• _TASK REQUIREMENTS_:
A – In the passage about the Olympic National Park trip, at what time did the day of the Hoh Rainforest visit start?
B – Please quote everything in the Olympic National Park trip passage from "The Hall of" down to "the bugs. Significantly.".

• _SOURCE PASSAGE_:
----

Landing at SeaTac, we picked up our rental car and, being ravenous, set about finding lunch and food for the trails. Chili Thai and Safeway in Tacoma did their part. With full bellies and the promise of future pb+j trail sandwiches, we merged onto my least favorite highway in the entire US system, I-5.

Watching civilization fade into the rearview as we made our way to the Kalaloch Lodge was a fresh breath of damp, green air. Keys to the cabin secured, we caught sunset and promptly fell asleep.

Part One

Kalaloch

Four days on the western side of Olympic National Park; Rainforests, driftwood beaches, and memorable experiences.

02

Day

Hoh Rainforest + Ruby Beach

We started our day at 6 a.m. — still running on east coast time, which for once worked in our favor. La Colombe in the cup holder, we drove toward the Hoh Rainforest in the early quiet.

The Hall of Mosses and the Hoh River Trail delivered everything the photos promise and then some; infinite shades of green, mist sitting low in the canopy, and approximately one thousand species of moss existing in complete indifference to us. We had underestimated the bugs. Significantly.

----

• _SUPPLIED INFORMATION_:

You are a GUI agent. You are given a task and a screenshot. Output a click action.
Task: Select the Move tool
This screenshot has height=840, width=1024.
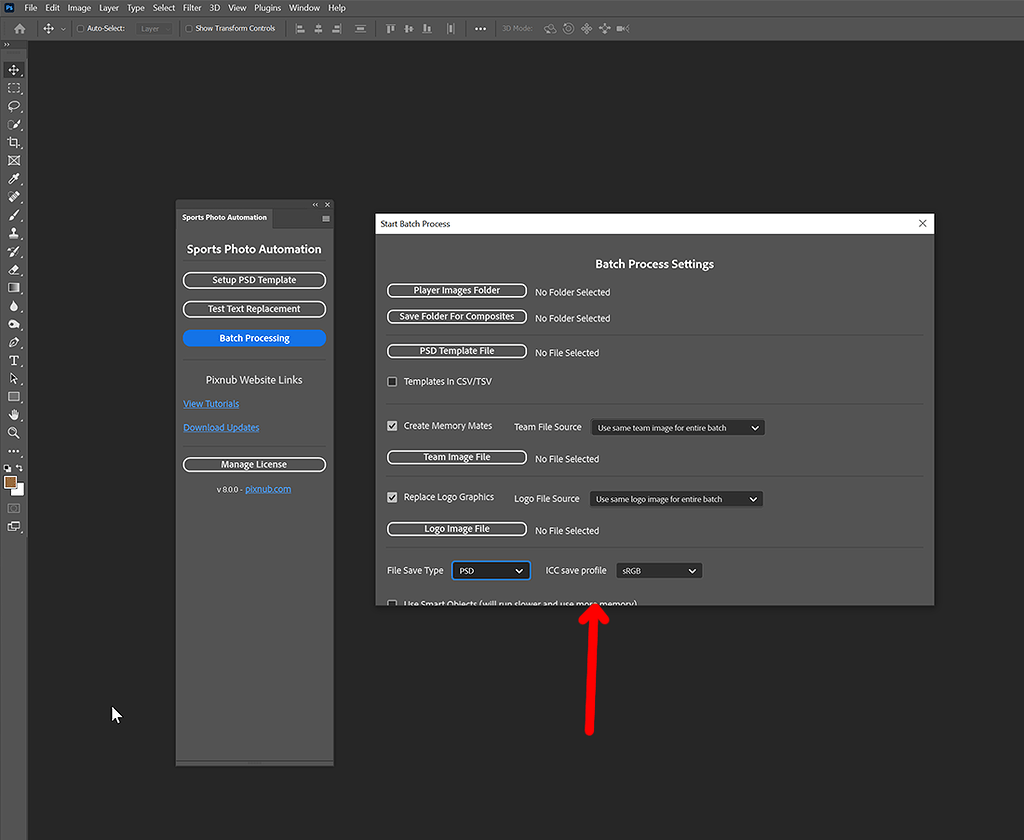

----

• _PER-TASK ANSWERS_:
A – 6 a.m.

B –
The Hall of Mosses and the Hoh River Trail delivered everything the photos promise and then some; infinite shades of green, mist sitting low in the canopy, and approximately one thousand species of moss existing in complete indifference to us. We had underestimated the bugs. Significantly.